だが、茨城県警が「偽サイト」だと指摘したページが『Archive.is』だったことを受け、ツイッターやネット掲示板には、
「ただのウェブ魚拓をニセサイト呼ばわりする茨城県警」
「流石に少し調べれば分かるだろ」
「どう見ても魚拓です 大丈夫か?」
といった書き込みが数多く寄せられている。
さらに、ニュースサイト『ねとらぼ』は28日午後に配信した記事の中で、「茨城県警に問い合わせたところ、『Archive.isというものを把握していなかった』と説明」と伝えた。この記事などをうけ、ネット上では「魚拓サイトも知らないのか」などと県警の対応を揶揄する声が一層広まることになった。
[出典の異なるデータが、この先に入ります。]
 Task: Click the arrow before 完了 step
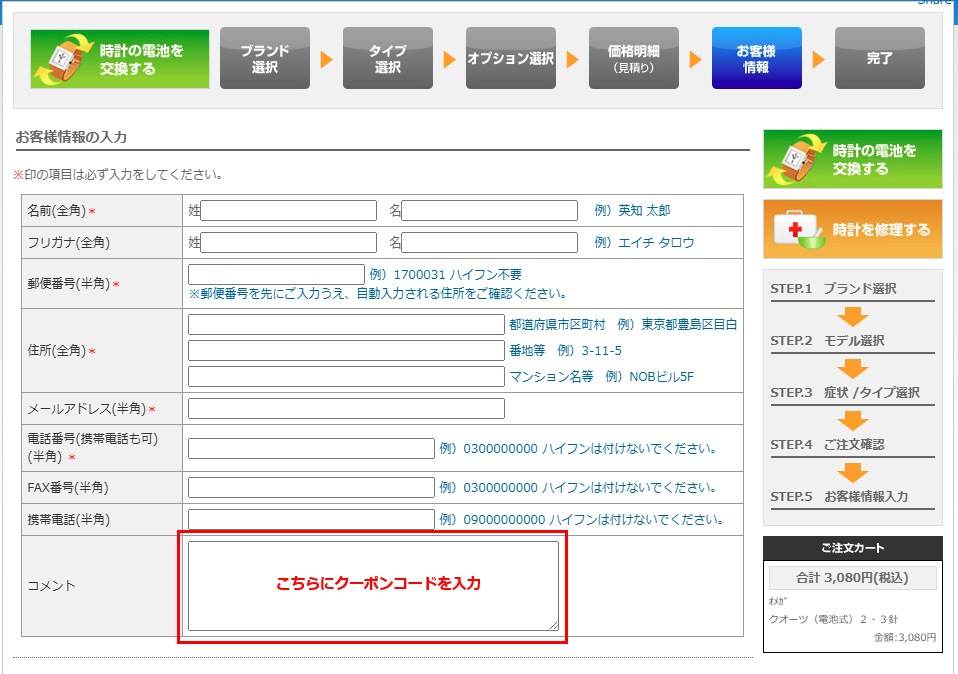click(819, 58)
しかし、当の茨城県警は、こうしたネット上の動きに困惑しているようだ。警務部県民安心センターの広報担当者は28日午後のJ-CASTニュースの取材に対し、
「今回指摘した『Archive.is』がいわゆる『魚拓サイト』にあたることは、当然把握していました」
と説明。「どうしてそんなことになったのか...」と戸惑った様子で話していた。
「不適切な内容を含む他のページに移動してしまう」
そもそも、今回の「茨城県警察ホームページ茨城県警-Archive.is」については、県警のサイバー犯罪対策室がページを確認した上で、注意を呼び掛ける判断をしたという。具体的にどのような問題点があったのかについては、
「ただ茨城県警のサイトをコピー(魚拓)しただけではなく、成人向けサイトや賭博に関わるサイトなど不適切な内容を含む他のページに移動してしまう仕様になっていました」
と説明。その上で、「あまりインターネットに詳しくない人が、『偽サイト』だと気付かずに利用してしまう可能性もある」と指摘した。
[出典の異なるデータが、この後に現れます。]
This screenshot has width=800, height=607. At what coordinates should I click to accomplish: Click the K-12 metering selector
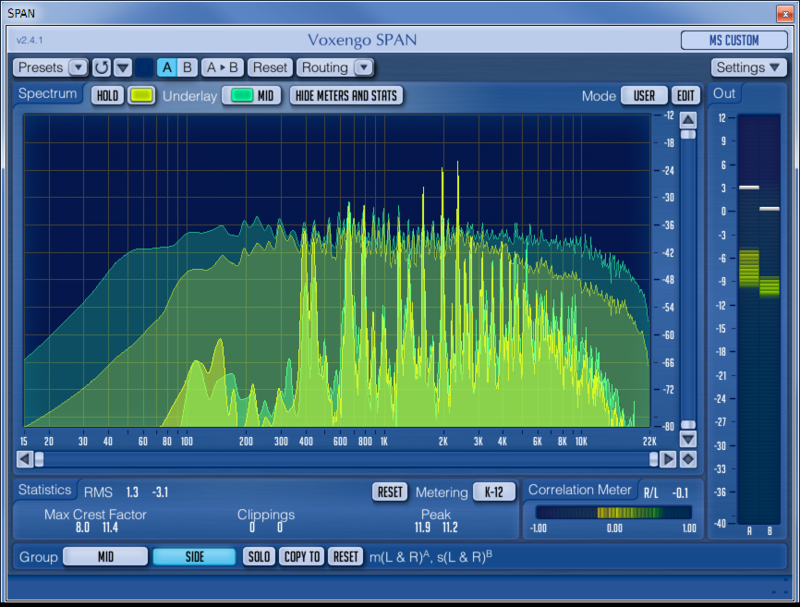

なお、茨城県警が問題視した「魚拓サイト」を記者が実際に閲覧したところ、ページ中のリンクをクリックした際に、海外の女性のヌード写真などが表示されるアダルトサイトに移動することがあった。それだけではなく、
「ウイルスに感染した可能性があります」
といった文章を表示した上で、マルウェア(不正なプログラム)の可能性があるファイルをダウンロードするよう促す表示が出た場合もあった。
先述の広報担当者は今回の注意喚起について「当然、今後も続ける予定です」としていた。
今回のサイトが単なる「魚拓サイト」ではなく、ウイルス感染の可能性など問題があるサイトだと気付いた人たちからは、
「完全に警告するのが正しい(略)完全な有害サイトだわ」
「警察としては警告出すくらい当然だろ 魚拓サイトが改変していない保証はできない」
などと、県警の対応を評価する声も出ている。